Constructors are named identically to the class they construct, and have no return type. This particular one takes no arguments, has an initialiser list which sets all the member variables to zero, and has an empty function body -- {};

The other constructor allows one to construct a FourVector object by passing four doubles into the constructor:

double E, px, py, pz;
// Some code which sets E and p goes here
FourVector EnergyMomentum(E, px, py, pz);


Finally, operator>> is a little different. Because the order is stream >> FourVector, we can't make the operator>> a member of FourVector (since it would expect the FourVector object to be passed first!). Furthermore, we need access to the private member variables, or we have nothing to read into. This is a bit of a dilemma, until we use the `friend' statement. This tells the compiler to let a function which is defined outside the class have access to internal class members; precisely what we want here!
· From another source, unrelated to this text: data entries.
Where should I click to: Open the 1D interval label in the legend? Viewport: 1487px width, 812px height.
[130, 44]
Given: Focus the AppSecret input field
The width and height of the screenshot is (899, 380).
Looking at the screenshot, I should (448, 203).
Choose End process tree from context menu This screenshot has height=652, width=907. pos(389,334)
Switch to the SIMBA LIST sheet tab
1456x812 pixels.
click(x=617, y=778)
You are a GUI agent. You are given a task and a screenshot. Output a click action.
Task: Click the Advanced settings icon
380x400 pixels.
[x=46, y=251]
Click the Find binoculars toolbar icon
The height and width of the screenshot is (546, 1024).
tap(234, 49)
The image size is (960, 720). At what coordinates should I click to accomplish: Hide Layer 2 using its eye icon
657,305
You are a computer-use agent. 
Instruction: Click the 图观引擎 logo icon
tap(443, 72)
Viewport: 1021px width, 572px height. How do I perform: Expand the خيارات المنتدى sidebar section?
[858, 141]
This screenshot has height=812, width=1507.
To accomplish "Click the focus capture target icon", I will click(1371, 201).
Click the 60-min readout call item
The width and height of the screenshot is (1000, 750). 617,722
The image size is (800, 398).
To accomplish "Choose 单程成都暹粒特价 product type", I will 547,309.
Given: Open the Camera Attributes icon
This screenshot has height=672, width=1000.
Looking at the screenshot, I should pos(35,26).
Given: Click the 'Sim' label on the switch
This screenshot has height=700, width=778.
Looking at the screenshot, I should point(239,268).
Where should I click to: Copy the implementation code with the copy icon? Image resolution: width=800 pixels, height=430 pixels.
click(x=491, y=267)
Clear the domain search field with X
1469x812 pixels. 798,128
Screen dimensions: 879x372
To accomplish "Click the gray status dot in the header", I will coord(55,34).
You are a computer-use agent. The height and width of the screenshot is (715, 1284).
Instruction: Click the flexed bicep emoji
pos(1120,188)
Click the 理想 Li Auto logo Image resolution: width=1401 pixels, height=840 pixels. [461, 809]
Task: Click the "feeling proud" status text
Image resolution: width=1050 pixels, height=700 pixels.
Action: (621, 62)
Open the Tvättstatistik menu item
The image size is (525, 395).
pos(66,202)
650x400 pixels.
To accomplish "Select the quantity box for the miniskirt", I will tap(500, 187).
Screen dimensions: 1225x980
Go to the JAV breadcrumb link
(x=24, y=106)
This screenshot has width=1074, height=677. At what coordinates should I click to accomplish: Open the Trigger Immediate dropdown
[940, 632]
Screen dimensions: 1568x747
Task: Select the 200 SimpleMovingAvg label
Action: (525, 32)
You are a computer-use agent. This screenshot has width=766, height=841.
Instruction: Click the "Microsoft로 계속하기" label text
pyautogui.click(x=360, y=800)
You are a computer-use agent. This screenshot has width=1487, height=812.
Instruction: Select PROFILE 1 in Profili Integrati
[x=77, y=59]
You'll notice that the mechanism by which we got here is quite convoluted; we've added constructors and defined operators, and the class is far from complete -- for it to be generally useful we'd need an output operator, other mathematical operations and more. The amount of code has increased, as has the complexity of the overall solution. But look at the code inside main()... this is now considerably simpler. If we ignore comments and don't prompt the user, we can now write exactly the code which corresponds to the mathematical concept:

int main()
{
FourVector a, b;
std::cin >> a >> b;
double result = a * b;
std::cout >> result >> std::endl;
return 0;
}


The best part is that the FourVector class is reusable, and sufficiently powerful to allow this abstraction to be carried forward to develop a whole system for tensor calculus, expressed in terms of the mathematical objects involved!